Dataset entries
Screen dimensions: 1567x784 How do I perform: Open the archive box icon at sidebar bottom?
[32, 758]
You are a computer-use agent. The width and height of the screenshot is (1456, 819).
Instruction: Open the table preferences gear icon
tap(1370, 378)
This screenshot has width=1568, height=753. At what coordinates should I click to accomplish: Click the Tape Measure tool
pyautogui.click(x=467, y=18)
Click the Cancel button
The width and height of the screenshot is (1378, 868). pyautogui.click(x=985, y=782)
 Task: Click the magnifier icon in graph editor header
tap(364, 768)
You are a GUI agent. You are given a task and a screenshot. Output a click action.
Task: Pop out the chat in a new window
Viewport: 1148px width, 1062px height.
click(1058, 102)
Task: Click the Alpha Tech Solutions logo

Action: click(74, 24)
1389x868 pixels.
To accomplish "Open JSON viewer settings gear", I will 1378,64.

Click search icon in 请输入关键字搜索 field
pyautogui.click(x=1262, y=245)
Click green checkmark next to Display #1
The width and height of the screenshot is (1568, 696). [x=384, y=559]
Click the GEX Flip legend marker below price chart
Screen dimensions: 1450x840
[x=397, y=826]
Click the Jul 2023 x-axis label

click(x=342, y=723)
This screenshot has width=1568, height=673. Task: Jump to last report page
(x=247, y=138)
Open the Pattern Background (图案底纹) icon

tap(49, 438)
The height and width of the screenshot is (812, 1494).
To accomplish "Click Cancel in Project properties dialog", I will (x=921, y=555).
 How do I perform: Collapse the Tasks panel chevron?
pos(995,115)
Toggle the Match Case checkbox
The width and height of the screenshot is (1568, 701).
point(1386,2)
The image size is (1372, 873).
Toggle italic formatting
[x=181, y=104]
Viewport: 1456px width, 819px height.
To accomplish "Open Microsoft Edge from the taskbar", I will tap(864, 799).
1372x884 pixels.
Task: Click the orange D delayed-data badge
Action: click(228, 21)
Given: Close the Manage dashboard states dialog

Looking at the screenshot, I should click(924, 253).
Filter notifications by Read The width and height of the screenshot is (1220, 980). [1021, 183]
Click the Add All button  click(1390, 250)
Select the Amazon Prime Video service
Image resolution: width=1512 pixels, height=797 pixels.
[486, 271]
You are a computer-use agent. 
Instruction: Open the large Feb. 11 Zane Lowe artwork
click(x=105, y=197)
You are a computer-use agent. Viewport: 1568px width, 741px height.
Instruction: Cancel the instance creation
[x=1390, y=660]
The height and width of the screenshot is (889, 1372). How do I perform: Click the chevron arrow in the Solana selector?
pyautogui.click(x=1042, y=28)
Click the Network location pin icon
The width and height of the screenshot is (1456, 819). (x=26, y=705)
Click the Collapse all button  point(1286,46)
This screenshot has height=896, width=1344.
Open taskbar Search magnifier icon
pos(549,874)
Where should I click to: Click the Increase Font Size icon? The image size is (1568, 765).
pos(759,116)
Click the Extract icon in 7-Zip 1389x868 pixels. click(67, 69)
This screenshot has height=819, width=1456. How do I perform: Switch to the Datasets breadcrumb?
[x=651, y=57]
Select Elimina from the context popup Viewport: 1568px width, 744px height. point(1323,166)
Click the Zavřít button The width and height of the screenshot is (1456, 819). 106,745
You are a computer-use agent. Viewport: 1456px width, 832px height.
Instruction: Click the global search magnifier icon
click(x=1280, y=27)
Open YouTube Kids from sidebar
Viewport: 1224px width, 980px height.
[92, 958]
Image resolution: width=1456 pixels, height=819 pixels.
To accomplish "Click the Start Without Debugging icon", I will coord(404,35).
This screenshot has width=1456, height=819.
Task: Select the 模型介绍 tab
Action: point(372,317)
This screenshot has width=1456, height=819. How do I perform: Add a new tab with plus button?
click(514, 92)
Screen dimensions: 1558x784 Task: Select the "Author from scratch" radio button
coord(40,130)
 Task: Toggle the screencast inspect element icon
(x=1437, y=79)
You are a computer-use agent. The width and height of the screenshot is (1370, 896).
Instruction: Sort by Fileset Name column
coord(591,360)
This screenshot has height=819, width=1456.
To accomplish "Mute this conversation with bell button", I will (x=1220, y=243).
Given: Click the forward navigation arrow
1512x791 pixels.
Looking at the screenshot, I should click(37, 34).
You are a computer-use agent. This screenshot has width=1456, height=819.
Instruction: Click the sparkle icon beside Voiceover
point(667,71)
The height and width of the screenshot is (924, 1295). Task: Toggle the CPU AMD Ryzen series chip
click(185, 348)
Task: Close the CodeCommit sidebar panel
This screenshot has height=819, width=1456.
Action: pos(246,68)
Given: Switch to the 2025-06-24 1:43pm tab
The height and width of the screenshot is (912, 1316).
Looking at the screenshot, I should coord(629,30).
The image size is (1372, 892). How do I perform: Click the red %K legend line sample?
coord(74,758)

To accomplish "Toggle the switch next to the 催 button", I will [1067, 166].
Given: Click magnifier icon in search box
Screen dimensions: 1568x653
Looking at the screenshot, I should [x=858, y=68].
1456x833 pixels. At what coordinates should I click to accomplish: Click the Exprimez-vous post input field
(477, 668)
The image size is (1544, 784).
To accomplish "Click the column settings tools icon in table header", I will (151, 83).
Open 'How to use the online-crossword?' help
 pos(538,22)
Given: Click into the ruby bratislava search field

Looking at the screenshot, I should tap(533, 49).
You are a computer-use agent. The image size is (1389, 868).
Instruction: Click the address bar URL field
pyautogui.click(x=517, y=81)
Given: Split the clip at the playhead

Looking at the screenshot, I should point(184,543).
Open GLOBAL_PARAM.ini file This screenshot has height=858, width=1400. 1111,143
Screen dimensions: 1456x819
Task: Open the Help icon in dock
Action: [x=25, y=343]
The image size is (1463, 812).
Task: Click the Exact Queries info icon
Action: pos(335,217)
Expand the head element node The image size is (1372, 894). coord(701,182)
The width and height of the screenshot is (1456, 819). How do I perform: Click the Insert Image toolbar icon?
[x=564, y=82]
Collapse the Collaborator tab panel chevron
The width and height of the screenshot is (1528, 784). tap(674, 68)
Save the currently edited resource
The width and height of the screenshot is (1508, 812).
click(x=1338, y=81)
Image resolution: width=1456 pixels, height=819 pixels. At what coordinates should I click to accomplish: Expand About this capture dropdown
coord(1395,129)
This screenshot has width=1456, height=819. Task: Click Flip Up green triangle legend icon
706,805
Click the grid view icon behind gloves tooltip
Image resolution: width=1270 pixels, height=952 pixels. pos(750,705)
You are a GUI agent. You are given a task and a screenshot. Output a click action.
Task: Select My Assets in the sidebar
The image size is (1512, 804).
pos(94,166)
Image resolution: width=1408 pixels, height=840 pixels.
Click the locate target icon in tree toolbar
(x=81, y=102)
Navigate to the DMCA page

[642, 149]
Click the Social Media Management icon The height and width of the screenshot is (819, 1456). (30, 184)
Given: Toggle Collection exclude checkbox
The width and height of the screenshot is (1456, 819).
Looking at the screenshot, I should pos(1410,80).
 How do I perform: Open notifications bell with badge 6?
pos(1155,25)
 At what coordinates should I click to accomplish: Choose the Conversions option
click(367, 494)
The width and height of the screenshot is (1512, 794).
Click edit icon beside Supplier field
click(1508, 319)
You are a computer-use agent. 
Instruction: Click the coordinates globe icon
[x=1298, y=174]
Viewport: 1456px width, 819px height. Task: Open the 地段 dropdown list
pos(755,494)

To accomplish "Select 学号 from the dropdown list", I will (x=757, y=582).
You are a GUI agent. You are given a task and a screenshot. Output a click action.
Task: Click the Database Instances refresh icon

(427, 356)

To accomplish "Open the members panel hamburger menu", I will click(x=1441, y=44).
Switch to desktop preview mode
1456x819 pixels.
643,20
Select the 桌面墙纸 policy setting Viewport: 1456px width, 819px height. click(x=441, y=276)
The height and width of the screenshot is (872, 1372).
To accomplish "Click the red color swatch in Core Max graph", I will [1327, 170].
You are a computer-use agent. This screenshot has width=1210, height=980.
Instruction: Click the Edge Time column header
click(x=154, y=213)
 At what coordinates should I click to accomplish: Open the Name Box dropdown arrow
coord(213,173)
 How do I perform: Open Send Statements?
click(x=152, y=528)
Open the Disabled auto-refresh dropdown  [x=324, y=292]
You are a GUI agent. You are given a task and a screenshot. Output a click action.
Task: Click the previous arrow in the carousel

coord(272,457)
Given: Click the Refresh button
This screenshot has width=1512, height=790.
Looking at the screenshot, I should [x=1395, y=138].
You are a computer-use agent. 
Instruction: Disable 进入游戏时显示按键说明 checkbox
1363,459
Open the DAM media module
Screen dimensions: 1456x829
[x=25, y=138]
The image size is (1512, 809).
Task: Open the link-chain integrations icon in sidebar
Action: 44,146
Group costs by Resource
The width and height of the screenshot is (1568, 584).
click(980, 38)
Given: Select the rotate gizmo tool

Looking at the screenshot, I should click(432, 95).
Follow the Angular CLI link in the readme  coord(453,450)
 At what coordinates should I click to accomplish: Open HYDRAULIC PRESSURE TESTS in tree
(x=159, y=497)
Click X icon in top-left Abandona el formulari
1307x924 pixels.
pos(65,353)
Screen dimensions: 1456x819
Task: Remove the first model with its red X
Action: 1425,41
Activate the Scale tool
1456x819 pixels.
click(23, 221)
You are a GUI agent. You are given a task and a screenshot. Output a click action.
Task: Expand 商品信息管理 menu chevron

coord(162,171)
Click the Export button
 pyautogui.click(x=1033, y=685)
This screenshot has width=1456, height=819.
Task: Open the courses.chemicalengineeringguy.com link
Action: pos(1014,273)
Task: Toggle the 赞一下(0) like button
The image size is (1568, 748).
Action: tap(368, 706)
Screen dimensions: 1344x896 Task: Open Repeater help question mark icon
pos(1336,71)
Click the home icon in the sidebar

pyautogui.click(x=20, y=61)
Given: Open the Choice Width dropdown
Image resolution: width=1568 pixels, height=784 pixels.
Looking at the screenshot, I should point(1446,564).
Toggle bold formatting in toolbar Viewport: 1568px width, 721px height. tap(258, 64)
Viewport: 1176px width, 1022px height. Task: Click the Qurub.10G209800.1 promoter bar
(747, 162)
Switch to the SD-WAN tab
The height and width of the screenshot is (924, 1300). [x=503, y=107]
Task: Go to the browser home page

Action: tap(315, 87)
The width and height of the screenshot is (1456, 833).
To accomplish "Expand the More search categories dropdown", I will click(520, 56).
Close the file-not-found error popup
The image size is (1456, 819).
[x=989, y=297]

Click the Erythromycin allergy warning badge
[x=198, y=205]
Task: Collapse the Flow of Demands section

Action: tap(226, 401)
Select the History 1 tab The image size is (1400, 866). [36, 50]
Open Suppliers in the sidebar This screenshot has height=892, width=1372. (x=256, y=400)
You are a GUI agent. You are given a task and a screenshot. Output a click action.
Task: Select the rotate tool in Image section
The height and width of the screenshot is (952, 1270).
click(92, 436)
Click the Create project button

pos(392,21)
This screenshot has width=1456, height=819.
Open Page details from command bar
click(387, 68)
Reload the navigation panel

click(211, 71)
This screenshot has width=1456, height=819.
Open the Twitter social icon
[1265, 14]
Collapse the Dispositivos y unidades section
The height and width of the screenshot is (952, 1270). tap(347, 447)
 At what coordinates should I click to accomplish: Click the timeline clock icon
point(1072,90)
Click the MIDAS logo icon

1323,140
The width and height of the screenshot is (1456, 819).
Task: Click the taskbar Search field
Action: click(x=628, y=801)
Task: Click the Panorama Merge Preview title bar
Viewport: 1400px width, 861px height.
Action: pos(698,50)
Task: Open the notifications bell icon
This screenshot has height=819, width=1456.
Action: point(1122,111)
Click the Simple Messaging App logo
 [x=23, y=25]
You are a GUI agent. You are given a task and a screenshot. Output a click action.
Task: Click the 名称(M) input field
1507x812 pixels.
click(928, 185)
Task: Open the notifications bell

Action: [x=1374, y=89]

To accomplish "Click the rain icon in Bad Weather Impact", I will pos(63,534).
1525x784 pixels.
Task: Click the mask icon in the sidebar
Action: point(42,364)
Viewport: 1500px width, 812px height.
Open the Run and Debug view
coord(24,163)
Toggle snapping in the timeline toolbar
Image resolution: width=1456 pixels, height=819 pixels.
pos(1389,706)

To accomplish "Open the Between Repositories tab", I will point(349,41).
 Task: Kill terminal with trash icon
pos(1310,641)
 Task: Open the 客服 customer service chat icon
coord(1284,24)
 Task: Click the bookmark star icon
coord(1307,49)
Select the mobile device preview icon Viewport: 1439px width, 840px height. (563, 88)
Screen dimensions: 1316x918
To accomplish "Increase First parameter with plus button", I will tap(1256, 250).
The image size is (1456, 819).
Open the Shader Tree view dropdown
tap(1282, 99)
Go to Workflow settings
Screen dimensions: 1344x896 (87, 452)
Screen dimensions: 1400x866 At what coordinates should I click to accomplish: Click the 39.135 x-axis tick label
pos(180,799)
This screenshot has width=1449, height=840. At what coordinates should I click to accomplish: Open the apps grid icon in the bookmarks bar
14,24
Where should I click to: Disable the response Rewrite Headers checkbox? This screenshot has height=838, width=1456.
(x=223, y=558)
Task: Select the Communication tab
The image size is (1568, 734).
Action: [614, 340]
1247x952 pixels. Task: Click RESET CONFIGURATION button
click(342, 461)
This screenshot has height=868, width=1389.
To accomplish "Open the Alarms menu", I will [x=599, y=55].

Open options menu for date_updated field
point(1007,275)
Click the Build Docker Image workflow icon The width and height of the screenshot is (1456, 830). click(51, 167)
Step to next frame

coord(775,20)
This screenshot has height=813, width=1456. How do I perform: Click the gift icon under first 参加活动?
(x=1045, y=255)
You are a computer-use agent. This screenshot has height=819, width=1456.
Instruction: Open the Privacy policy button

What needs to be done =
Could you set down, word for word, only the lines above from the line with "Click the Cancel button" to the line with "Task: Pop out the chat in a new window", including both?

Answer section =
Click the Cancel button
The width and height of the screenshot is (1378, 868). pyautogui.click(x=985, y=782)
 Task: Click the magnifier icon in graph editor header
tap(364, 768)
You are a GUI agent. You are given a task and a screenshot. Output a click action.
Task: Pop out the chat in a new window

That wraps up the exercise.